* _Task objective_
Return every one of the rows below verbatim, leaving out the pictures.

• • •

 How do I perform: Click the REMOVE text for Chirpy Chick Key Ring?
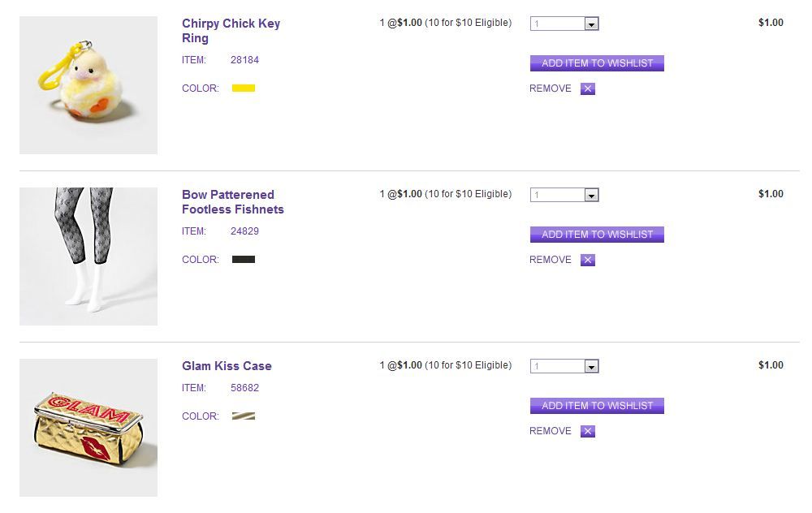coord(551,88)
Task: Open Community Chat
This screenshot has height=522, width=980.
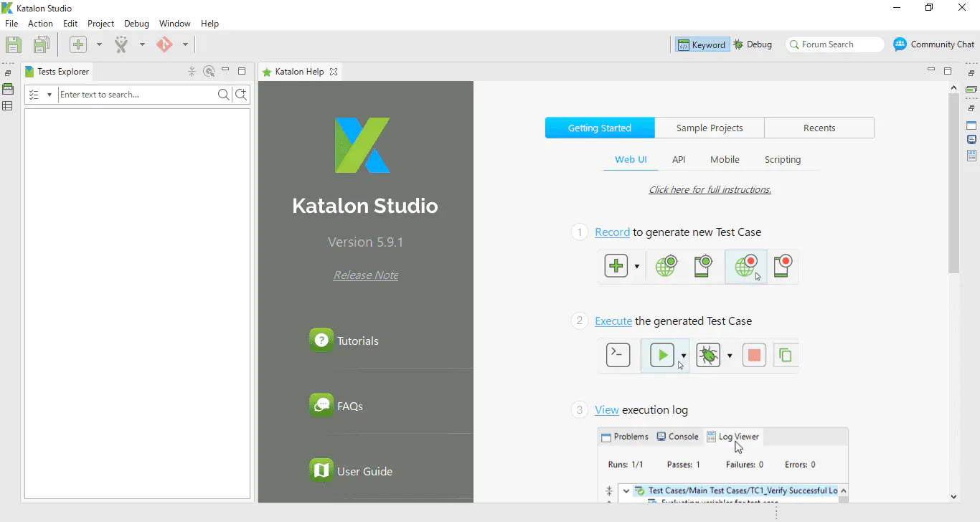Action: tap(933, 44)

• • •

* _Reply_
 How do I perform: Click the REMOVE text for Chirpy Chick Key Ring?
coord(551,88)
Task: Open Community Chat
This screenshot has height=522, width=980.
Action: tap(933, 44)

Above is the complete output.